Document passage:
——————

In the dim, faraway days of youth, bacon

In the dim, faraway days of youth, bacon was merely a cut-rate substitute for the meat your parents couldn't afford. Now, all of a sudden, it's a craze. Credit: iStock

I am here today to quash an insidious rumor that has spread throughout the worlds of those who cook and those who eat:

No, bacon does not make everything better. Not everything.

Sure, it is unbeatable on toast with lettuce and tomato or sitting proudly in melted Cheddar cheese atop a hamburger. Wrapped around a scallop? Delicious. Wrapped around a filet mignon? Even better.

But let's face it: No one is ever going to make a bacon-flavored toothpaste. Right?

Oh, wait: A company called Accoutrements now makes bacon-flavored toothpaste. Bacon, in fact, has become more than a mere flavoring agent, it has become something of a nationwide fetish.

Yes, you can buy bacon-flavored dental floss, wear bacon-shaped bandages and inhale bacon-scented air fresheners. But those are (one hopes) gag gifts. More serious is bacon vodka, which is used to make bakon martinis (so spelled because they use Bakon brand vodka) with olives stuffed with blue cheese.

——————

The exercise:
Pick up the piece about the bacon craze after its final sentence and continue it in the same voice.

——————

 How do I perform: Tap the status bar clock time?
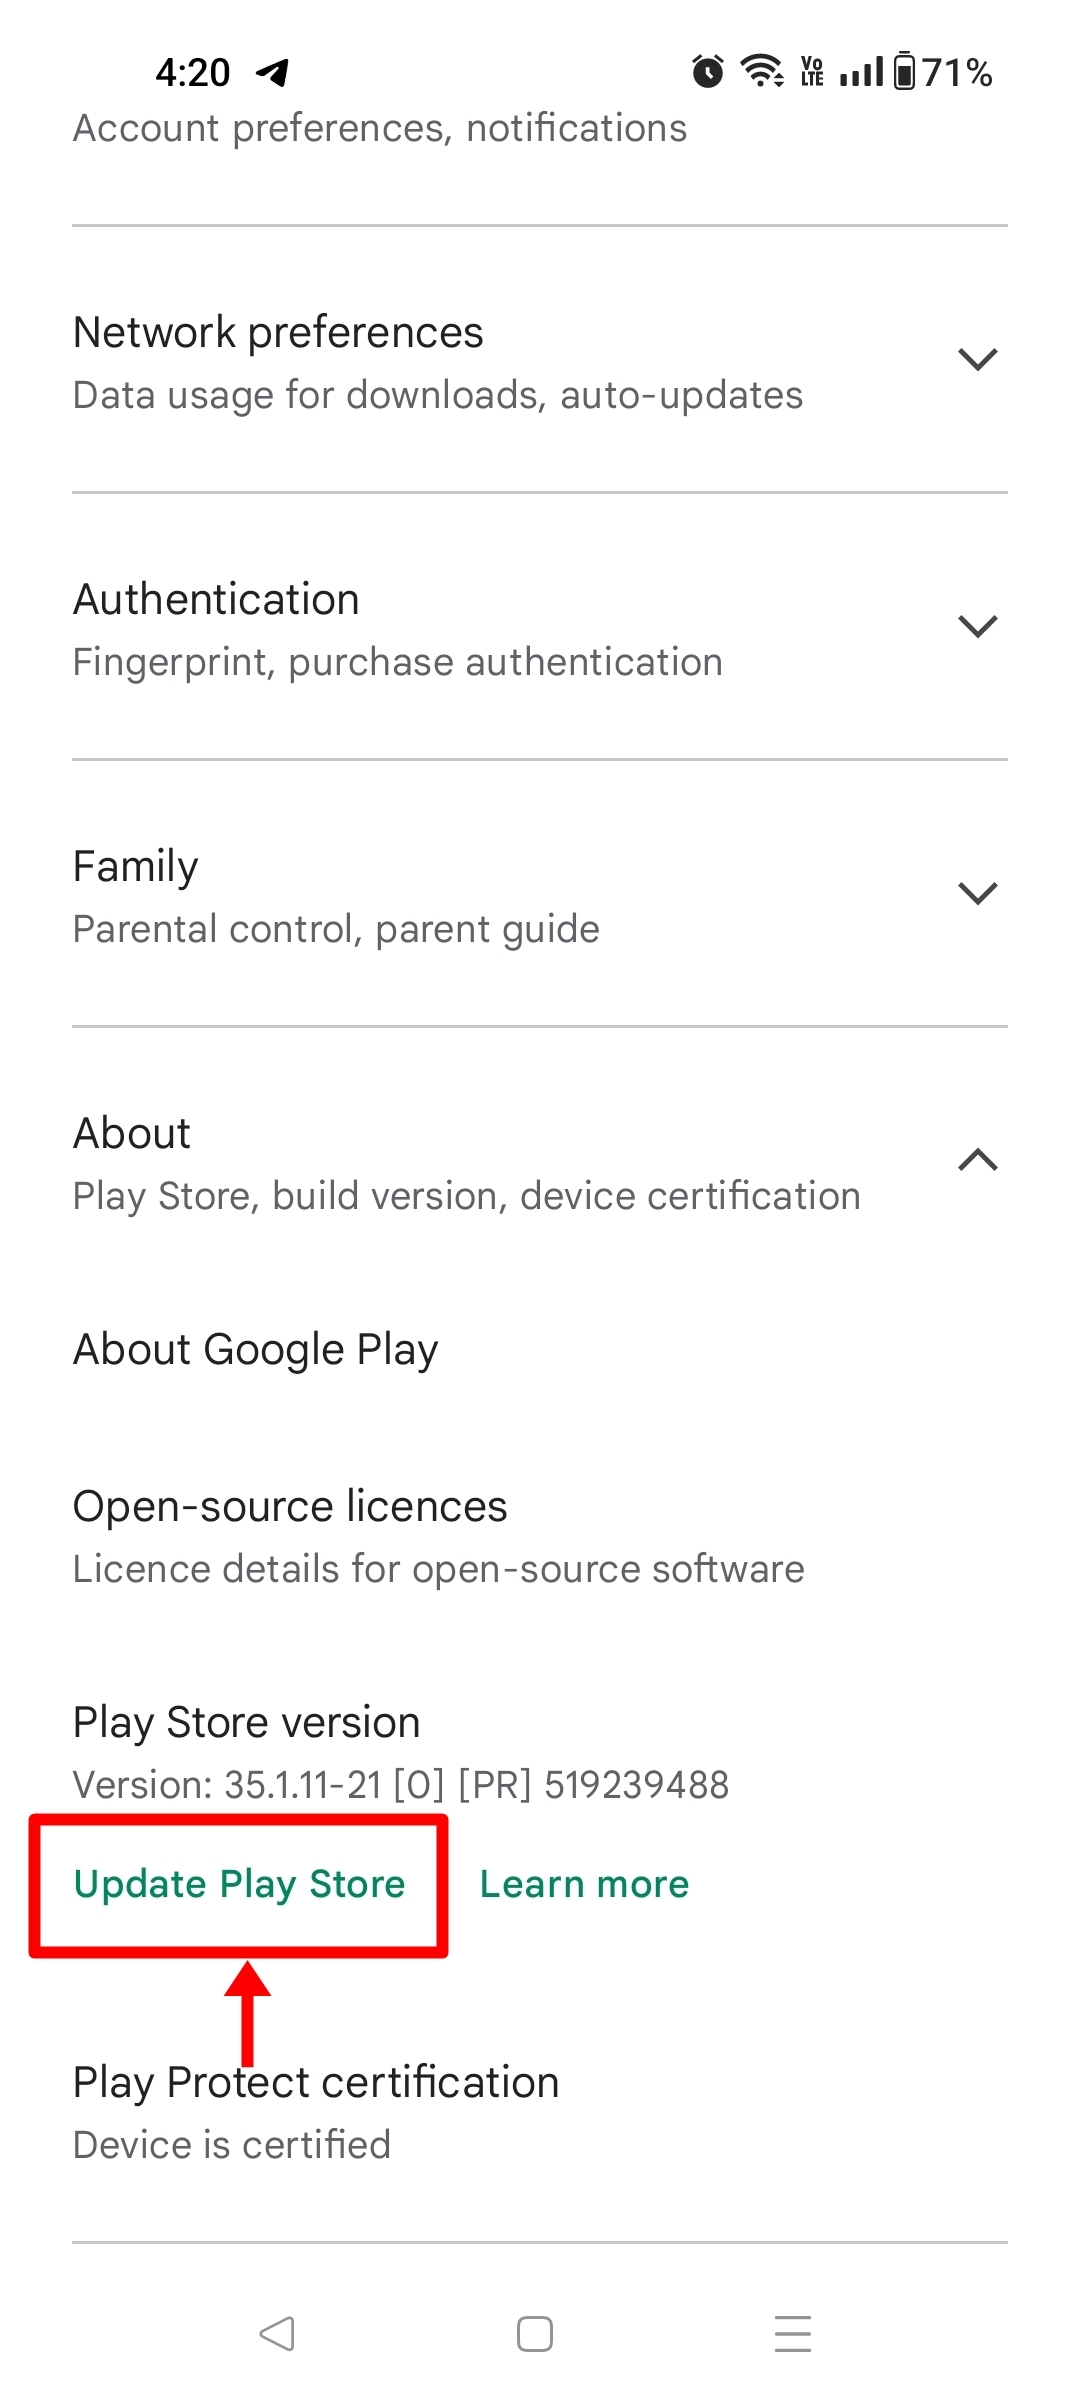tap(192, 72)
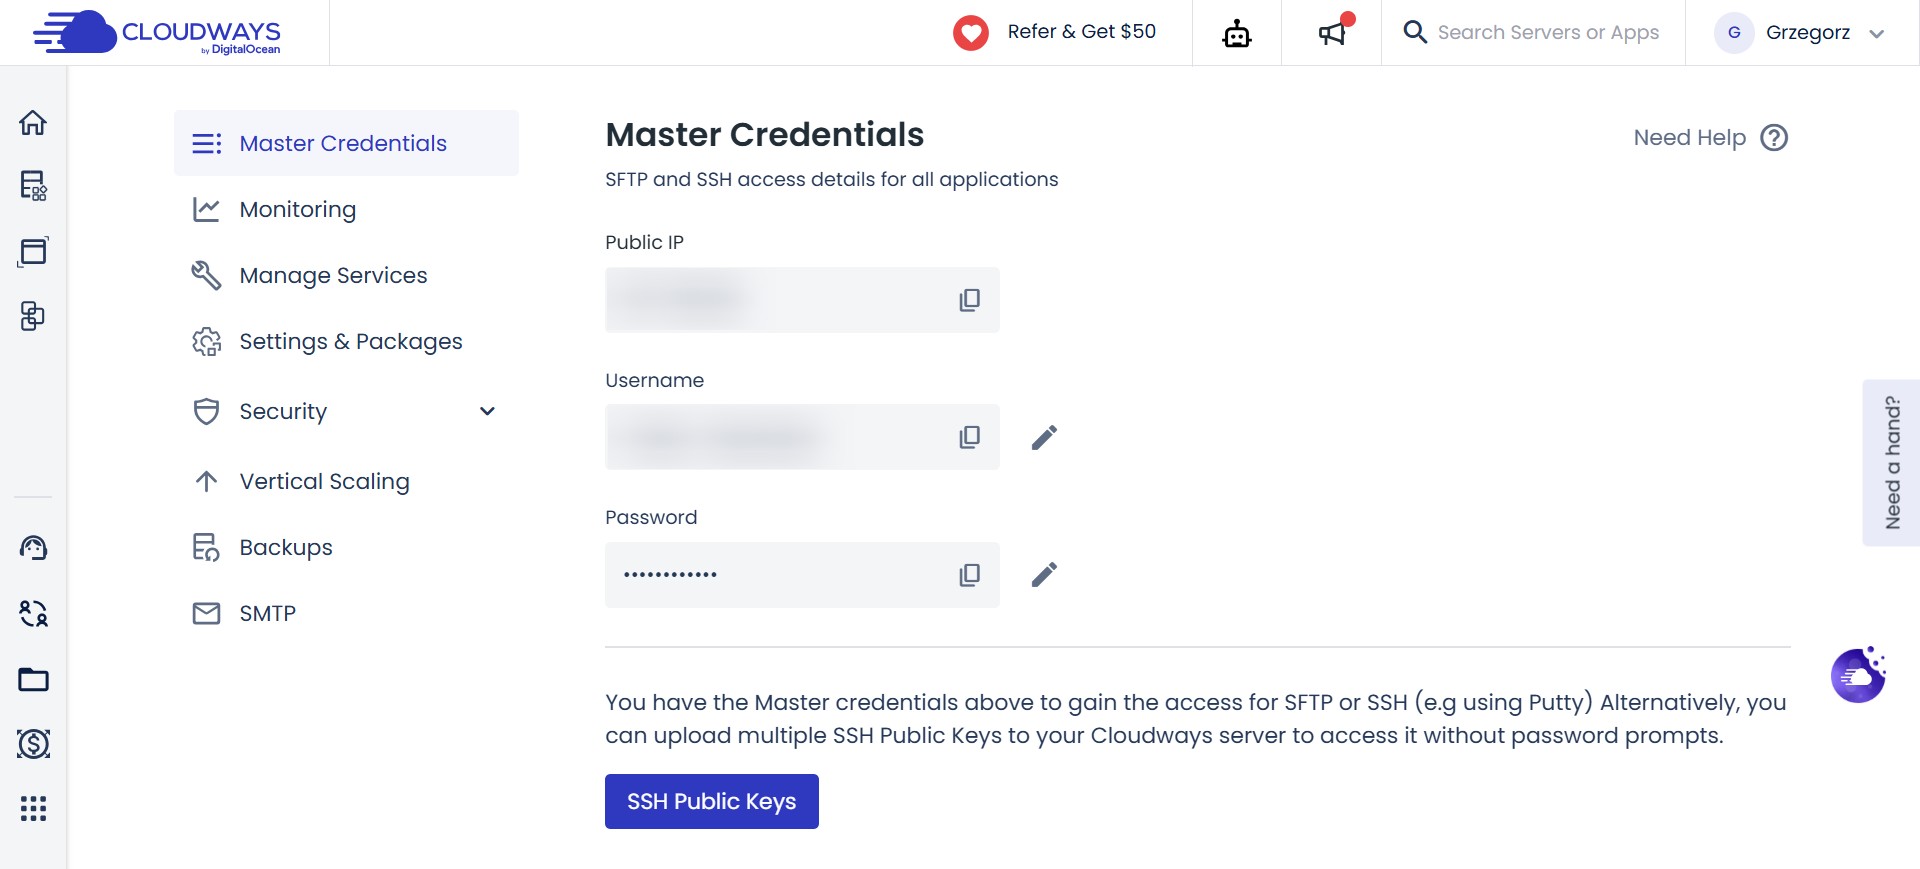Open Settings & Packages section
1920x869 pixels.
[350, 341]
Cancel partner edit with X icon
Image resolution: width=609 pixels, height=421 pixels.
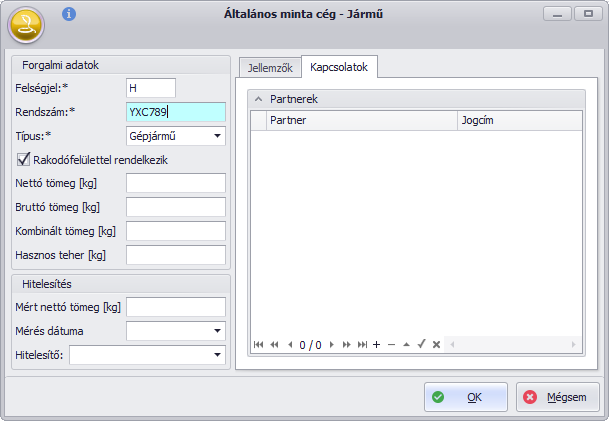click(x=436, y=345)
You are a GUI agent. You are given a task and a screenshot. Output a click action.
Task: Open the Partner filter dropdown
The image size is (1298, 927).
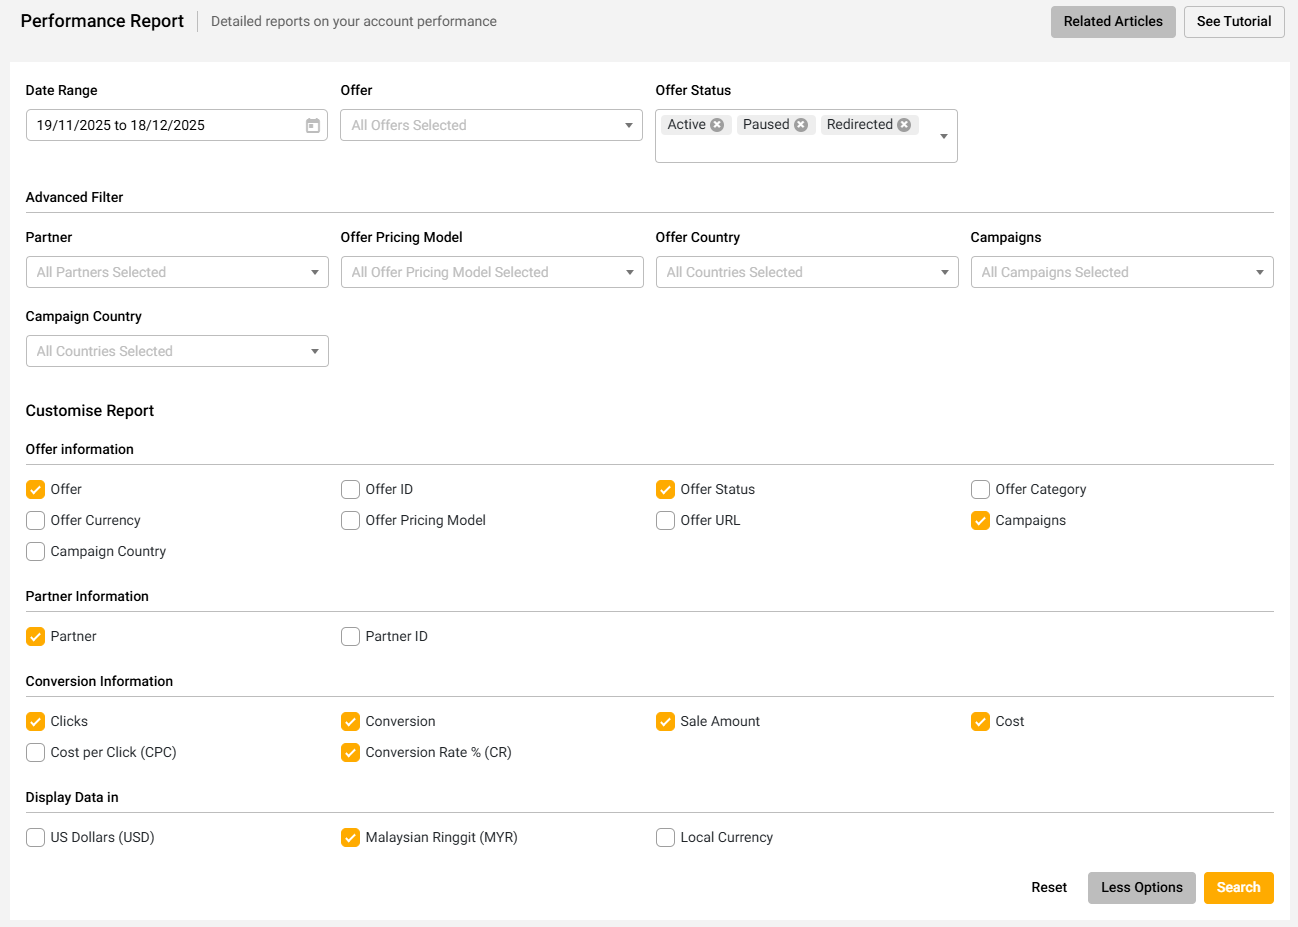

——————

Result of the exercise:
Bacophile chefs have been combining bacon with chocolate for the past few years, enthusing about how the smokiness of the bacon enhances the rich flavor of the chocolate. And then there is bacon ice cream, which is surprisingly popular -- or at least surprisingly available.

A company called J&D's (its motto is "Everything should taste like bacon") has come out with bacon-flavored salt, bacon-flavored popcorn, bacon-flavored ranch dressing and bacon-flavored mayonnaise, which admittedly would be pretty great on, say, a turkey sandwich. If you go to a diner now and order some eggs with a couple of strips of regular old bacon, the waitress might look at you like you're crazy.



In her book "Seduced by Bacon" (Lyons Press, $14.95), Joanna Pruess suggests using applewood-smoked bacon for this recipe, if you can find it, although any thinly sliced bacon, including turkey, will work.

1/2 cup mayonnaise

1 teaspoon hot or medium jarred curry paste, according to taste, or 1/2 teaspoon curry powder

24 jumbo shrimp, peeled and deveined

24 slices thin-cut, lean bacon

1. Combine the mayonnaise and curry paste (or powder) in a small serving bowl. Set aside.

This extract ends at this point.